— Passage —

——————

There's a huge disconnect when it comes to solar energy: although the amount of usable sunlight illuminating the Earth far exceeds the world's total energy production, the production of power from solar photovoltaic (PV) systems is currently only approximately 1% of global power production. What barriers need to be overcome for PV power to achieve more of its potential?
A new paper, published in Science Magazine on April 14, attempts to answer that question by examining the technical, infrastructure, economic, and policy barriers to greater adoption of PV power. The paper, Terawatt-Scale Photovoltaics: Trajectories and Challenges, was co-authored by 21 PV experts from around the world, including 8 from NREL. The paper is based on input from 57 experts who met in Germany in March 2016 for the first “Terawatt Workshop” gathering, organized by the Global Alliance of Solar Energy Research Institutes.
The group determined that current trajectories should reach approximately 3 TW of PV capacity by 2030 and that 5–10 TW could be in place by then if the following advances occur:
- A continued reduction in the cost of PV systems while also improving the performance of solar modules
- A drop in the cost and time required to expand manufacturing and installation capacity
- A move to more flexible grids that can handle high levels of PV power through increased load shifting, energy storage, or transmission
- An increase in demand for electricity by using more for transportation (in electric vehicles and plug-in hybrids) and heating and cooling (using heat pumps, for instance)
- Continued progress in energy storage.
Nancy Haegel, director of NREL's Material Science Center, was the lead author on the paper. Benjamin Kroposki, director of NREL's Power Systems Engineering Center, was a contributing author. See the NREL press release for more information.
Caterpillar Inc. partnered with NREL to assess their 300-kVA-amp bi-directional power inverter, designed to stabilize utility grids and microgrids by integrating energy storage. The high-power testing subjected the inverter to precise and very rapid changes in grid voltage and frequency to rigorously test the ride-through and grid support functions of the inverter. As part of the testing, the inverter endured 200% overload for 13 seconds, after which power slowly curtailed automatically to keep the inverter online.
The testing successfully validated the inverter's capability to stay online and provide twice its rated power to help stabilize the grid, while simultaneously managing the temperatures of its power electronics to ensure longevity. The inverter maintained good efficiency even under very high and very low loads, allowing the system to maintain efficiency for energy storage applications.

——————

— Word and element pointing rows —

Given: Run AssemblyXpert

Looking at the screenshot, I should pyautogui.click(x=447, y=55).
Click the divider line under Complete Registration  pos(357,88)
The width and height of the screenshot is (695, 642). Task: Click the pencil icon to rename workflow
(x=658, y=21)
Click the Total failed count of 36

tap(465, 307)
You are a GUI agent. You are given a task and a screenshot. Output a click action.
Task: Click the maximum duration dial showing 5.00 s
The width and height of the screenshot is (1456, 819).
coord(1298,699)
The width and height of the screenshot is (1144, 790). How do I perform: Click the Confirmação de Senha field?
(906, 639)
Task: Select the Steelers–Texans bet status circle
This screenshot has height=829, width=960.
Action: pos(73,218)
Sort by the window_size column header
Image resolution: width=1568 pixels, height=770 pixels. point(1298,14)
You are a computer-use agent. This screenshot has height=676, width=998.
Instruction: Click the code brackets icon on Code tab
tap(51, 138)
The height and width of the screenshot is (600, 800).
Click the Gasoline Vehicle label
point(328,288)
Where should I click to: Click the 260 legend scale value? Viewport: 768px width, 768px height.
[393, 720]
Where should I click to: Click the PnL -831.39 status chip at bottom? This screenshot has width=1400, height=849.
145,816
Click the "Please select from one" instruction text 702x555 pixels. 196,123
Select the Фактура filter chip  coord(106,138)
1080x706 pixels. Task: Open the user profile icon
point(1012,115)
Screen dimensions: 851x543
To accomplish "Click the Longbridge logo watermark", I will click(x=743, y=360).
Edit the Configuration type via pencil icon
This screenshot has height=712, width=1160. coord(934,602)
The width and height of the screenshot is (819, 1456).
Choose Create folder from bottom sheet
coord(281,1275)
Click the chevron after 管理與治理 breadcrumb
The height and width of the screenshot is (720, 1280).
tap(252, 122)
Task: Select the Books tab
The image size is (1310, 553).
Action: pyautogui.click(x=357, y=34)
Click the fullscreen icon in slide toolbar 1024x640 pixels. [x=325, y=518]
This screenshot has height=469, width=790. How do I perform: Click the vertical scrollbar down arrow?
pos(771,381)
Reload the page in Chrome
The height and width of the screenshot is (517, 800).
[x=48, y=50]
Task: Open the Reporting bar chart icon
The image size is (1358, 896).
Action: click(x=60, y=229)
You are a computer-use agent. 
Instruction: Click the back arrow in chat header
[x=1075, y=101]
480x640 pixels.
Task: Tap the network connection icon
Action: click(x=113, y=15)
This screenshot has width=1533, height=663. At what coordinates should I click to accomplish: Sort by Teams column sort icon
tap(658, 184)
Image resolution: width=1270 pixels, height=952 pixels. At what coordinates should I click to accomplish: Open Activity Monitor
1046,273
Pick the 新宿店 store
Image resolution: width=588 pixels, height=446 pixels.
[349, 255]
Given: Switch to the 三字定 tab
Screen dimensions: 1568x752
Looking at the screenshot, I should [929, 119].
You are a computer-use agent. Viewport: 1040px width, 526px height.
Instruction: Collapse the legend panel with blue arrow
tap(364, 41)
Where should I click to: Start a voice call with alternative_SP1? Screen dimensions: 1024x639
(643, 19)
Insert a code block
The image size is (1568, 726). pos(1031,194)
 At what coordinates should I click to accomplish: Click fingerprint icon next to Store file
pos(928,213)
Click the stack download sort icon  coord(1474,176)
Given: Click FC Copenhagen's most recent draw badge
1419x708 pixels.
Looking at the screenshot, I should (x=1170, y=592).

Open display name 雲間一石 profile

——————

— Task —
Can you repeat the solar energy passage starting with "The group determined" and going on through "in energy storage.", but switch "flexible" to "adaptable"? The rows have no connection to the solar energy passage.

— Result —
The group determined that current trajectories should reach approximately 3 TW of PV capacity by 2030 and that 5–10 TW could be in place by then if the following advances occur:
- A continued reduction in the cost of PV systems while also improving the performance of solar modules
- A drop in the cost and time required to expand manufacturing and installation capacity
- A move to more adaptable grids that can handle high levels of PV power through increased load shifting, energy storage, or transmission
- An increase in demand for electricity by using more for transportation (in electric vehicles and plug-in hybrids) and heating and cooling (using heat pumps, for instance)
- Continued progress in energy storage.